→ **Fragmento para leer**
○ ○ ○

Pero este hecho no sería lo peor que enfrentaría: el suicidio sería un fenómeno que lo acompañaría hasta el final. Primero fue su padrastro, luego su primera esposa. Finalmente, sus dos hijos, Eglé y Darío, también se quitaron la vida años después de que el propio Quiroga, enterándose de su enfermedad, lo hiciera para evitar sufrir. Pero antes de esto, a principios del siglo XX, el escritor padeció tres pérdidas terribles: dos de sus hermanos murieron de tifus y, revisando un revólver junto a su amigo, Federico Ferrando, terminó matándolo accidentalmente. Nada podía ser ya más trágico.
La existencia de Quiroga estuvo signada por el dolor y la tristeza, no hay forma de negarlo. Probablemente por ello su imagen esté tan relacionacionada con la desgracia y la locura. De hecho, esta suerte de desquicio parece revelarse —resulta evidente— en muchos de sus relatos, que desnudan facetas oscuras del ser humano. Pero, sin embargo, ésto también podría tener otra explicación. Una que trasciende sus experiencias personales, y que es simple y lógica: su narrativa muestra, en realidad, una importante influencia de Poe.

○ ○ ○

→ **Listado de datos**
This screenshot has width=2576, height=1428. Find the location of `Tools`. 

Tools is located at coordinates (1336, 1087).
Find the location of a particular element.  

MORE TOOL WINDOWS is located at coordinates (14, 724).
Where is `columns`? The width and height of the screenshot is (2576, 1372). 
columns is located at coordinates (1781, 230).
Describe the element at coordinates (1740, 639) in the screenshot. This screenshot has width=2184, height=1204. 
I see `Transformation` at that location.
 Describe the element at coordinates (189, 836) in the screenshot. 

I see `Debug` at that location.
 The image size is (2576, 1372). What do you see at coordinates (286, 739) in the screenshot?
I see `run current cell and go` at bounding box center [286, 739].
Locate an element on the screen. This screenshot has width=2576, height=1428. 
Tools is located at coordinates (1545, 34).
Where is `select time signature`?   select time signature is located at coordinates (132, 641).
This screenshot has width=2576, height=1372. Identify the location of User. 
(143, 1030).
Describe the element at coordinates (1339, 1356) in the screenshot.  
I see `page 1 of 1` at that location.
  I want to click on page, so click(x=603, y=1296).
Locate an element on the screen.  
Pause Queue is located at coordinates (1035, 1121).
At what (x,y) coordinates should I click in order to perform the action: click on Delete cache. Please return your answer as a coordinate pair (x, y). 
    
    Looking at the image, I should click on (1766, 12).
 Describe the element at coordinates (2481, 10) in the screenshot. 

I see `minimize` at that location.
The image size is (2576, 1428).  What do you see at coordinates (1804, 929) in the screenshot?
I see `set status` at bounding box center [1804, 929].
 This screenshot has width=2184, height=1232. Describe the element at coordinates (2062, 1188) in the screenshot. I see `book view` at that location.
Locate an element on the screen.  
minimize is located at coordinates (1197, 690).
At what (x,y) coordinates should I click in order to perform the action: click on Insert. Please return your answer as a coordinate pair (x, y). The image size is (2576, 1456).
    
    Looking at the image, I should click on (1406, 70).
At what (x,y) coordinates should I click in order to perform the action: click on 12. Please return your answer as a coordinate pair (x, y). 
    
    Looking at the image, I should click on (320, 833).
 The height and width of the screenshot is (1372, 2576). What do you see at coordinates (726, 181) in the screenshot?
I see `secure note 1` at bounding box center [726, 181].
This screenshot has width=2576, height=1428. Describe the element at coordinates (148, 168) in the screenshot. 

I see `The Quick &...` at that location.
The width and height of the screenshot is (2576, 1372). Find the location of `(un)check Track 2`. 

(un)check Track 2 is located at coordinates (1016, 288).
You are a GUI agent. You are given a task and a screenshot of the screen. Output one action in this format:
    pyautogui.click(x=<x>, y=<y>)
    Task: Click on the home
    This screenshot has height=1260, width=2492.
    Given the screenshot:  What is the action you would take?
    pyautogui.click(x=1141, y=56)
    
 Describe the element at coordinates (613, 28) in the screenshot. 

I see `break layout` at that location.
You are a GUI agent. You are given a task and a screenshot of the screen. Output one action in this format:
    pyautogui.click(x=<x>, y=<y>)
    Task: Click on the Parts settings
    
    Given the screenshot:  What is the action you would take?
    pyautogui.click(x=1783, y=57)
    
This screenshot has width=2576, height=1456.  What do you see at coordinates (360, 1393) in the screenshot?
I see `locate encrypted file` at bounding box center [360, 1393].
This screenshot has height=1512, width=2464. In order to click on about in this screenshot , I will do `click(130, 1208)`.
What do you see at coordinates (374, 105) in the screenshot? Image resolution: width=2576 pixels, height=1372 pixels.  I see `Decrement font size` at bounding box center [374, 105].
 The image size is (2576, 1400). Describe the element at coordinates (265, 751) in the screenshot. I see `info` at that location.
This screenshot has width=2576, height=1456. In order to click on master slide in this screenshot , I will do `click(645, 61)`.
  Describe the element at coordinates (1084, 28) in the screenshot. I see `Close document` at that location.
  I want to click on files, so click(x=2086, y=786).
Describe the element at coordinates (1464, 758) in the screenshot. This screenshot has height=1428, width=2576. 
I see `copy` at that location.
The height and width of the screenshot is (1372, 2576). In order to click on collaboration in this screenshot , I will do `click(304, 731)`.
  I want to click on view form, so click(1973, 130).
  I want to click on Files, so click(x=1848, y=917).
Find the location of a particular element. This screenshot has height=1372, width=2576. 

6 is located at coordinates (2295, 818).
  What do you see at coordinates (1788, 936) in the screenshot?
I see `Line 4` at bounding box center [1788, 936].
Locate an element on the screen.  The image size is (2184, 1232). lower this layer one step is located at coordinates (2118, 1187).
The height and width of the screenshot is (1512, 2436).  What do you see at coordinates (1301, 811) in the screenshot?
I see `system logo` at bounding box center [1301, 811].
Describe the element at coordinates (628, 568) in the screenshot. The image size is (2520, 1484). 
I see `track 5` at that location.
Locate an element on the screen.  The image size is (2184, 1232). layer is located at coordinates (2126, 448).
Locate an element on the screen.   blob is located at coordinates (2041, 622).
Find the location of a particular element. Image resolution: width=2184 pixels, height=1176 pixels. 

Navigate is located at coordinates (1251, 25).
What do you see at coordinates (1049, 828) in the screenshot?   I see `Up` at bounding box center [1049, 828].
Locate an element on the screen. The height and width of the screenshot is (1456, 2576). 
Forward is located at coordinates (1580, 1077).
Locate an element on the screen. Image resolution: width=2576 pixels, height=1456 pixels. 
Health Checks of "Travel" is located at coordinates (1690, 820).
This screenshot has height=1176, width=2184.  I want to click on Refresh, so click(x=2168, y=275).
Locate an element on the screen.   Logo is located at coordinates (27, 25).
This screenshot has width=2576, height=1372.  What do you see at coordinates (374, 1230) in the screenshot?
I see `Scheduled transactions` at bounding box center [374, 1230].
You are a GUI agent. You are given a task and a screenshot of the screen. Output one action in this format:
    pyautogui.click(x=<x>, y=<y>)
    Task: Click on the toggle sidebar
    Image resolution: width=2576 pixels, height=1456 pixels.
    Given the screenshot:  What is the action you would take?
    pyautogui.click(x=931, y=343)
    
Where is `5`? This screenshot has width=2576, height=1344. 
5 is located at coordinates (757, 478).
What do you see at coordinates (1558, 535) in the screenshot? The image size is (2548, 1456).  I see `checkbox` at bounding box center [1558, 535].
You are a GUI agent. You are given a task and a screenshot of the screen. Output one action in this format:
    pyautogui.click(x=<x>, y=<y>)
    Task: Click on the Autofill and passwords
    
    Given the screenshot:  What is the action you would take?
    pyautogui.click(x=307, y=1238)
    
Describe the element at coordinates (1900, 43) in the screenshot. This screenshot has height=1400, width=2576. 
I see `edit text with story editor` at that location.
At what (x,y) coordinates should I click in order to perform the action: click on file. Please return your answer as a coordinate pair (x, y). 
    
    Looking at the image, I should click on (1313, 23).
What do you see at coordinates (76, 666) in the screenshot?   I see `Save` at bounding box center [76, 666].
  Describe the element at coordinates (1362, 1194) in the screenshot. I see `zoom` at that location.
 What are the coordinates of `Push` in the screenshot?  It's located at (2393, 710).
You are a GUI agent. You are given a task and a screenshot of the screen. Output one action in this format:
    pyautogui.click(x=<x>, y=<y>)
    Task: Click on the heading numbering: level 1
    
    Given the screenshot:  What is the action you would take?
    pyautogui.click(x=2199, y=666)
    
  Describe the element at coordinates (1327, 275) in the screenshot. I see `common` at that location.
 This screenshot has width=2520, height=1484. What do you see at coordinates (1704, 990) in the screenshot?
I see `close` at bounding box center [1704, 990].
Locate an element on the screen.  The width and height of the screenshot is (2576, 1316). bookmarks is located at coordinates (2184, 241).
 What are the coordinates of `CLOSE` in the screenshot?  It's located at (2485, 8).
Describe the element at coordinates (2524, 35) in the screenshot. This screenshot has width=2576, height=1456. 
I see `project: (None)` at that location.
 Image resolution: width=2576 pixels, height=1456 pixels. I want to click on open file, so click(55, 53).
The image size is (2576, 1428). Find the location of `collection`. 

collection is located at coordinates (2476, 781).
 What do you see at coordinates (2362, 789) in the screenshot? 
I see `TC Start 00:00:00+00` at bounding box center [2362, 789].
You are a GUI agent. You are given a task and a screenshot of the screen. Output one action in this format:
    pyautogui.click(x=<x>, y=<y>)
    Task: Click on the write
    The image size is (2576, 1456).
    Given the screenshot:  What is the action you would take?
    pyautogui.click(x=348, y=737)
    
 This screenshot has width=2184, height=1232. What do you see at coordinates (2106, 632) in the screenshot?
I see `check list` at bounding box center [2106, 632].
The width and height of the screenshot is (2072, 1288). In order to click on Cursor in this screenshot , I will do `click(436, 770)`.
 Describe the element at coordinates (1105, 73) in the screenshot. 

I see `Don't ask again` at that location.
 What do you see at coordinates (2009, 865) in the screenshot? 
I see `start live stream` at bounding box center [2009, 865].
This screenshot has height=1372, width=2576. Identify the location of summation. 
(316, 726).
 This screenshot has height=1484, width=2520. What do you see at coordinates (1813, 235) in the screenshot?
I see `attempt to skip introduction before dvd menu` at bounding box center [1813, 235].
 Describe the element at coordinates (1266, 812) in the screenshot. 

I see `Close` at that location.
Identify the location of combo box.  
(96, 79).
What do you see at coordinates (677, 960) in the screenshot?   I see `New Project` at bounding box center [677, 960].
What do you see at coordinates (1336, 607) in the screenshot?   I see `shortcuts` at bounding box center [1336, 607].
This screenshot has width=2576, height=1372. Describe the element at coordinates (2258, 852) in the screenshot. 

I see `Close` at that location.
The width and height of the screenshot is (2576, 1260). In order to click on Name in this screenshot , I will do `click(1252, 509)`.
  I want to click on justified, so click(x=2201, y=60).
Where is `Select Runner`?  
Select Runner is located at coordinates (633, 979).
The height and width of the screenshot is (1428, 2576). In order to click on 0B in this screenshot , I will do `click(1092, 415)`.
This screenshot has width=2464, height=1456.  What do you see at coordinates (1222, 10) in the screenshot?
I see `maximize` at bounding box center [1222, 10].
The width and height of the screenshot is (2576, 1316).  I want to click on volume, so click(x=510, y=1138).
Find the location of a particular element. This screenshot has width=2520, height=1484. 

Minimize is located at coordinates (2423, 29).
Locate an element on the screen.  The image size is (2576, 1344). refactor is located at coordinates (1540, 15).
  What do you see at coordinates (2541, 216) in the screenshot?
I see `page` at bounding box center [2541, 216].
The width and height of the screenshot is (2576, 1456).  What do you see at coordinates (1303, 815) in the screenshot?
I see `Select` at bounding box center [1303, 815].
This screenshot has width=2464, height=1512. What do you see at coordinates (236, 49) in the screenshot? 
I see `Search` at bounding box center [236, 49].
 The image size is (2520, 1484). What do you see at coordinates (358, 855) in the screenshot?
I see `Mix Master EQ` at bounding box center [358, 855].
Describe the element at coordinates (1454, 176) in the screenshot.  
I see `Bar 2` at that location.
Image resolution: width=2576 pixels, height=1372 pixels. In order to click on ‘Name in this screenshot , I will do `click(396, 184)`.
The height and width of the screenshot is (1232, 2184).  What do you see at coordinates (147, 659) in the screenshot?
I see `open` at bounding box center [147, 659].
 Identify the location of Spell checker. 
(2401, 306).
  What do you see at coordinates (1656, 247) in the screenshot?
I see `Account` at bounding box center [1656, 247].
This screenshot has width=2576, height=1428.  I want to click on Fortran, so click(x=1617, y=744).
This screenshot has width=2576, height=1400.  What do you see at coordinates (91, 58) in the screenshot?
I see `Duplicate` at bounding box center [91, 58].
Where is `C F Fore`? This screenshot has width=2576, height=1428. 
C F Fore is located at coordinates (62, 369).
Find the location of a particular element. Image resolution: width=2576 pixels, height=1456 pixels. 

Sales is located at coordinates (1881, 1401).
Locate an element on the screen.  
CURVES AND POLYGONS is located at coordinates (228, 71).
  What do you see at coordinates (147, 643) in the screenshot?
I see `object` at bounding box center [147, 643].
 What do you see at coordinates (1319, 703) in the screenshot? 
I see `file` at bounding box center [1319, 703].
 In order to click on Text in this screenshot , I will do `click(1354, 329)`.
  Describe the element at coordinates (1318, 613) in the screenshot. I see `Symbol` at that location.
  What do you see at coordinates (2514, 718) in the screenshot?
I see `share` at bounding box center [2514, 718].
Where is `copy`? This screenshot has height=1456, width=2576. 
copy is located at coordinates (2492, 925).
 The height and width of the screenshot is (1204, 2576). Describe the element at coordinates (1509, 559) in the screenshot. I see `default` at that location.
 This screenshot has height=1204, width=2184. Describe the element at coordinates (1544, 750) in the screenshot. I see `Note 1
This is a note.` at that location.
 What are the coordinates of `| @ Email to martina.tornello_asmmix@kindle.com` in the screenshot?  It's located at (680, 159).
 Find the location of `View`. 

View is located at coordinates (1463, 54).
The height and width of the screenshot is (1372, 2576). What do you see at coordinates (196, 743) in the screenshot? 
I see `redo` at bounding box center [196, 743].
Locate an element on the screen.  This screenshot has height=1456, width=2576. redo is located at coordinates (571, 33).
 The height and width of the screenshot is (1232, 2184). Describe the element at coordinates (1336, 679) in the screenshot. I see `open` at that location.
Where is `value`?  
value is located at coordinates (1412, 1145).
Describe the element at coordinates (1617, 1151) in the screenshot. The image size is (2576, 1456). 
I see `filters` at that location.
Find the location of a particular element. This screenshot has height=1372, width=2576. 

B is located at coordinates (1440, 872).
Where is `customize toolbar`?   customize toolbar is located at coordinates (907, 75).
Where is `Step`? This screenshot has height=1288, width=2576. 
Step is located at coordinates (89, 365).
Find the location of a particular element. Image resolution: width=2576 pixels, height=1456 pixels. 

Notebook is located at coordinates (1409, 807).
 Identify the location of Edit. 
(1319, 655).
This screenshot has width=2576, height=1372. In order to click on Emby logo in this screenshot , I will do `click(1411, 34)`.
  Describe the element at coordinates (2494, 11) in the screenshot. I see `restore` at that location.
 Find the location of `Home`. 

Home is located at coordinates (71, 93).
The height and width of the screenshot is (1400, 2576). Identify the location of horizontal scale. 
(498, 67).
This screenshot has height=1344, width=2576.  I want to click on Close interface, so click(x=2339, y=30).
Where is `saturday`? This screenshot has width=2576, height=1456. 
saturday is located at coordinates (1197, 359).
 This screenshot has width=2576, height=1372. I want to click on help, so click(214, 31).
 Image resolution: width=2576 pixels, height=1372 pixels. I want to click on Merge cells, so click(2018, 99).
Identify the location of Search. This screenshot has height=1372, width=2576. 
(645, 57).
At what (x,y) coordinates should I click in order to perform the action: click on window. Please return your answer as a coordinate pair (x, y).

○ ○ ○

→ **Tarea 1**
Enumera todas las personas que, según el fragmento sobre Quiroga, se quitaron la vida.
→ **Tarea 2**
Continúa el fragmento sobre la vida de Quiroga a partir de su última oración.

→ **Respuesta escrita 1**
Su padrastro, su primera esposa, sus hijos Eglé y Darío, y el propio Quiroga.

→ **Respuesta escrita 2**
¿Sería una exageración equiparlo al gran autor estadounidense? Para nada. Su manejo del espanto es insuperable:
- En una primera etapa, Quiroga nombra las cosas para provocar el horror. Así, abusa de las descripciones con el objetivo de construir un ambiente escalofriante, como en Para noche de insomnio.
- Luego, aprende a sugerir en vez de decir, como en La gallina degollada.
- Por último, se siente envuelto dentro del juego de los presentimientos y la realidad, de la mentira y la verdad, y construye así los más perfectos relatos de horror.
Un ejemplo de esta última fase es El hijo, cuento sobre un padre que espera que su hijo regrese de cazar, y cuya angustia por la demora, tiene un final escalofriante:
“Bajo el cielo y el aire candentes, a la descubierta por el abra de espartillo, el hombre vuelve a su casa con su hijo, sobre cuyos hombros casi del alto de los suyos, lleva pasado su feliz brazo de padre. Regresa empapado de sudor, y aunque quebrantado de cuerpo y alma, sonríe de felicidad… Sonríe de alucinada felicidad… Pues ese padre va solo. A nadie ha encontrado, y su brazo se apoya en el vacío. Porque tras él, al pie de un poste y con las piernas en alto, enredadas en el alambre de púa, su hijo bien amado yace al sol, muerto desde las diez de la mañana”.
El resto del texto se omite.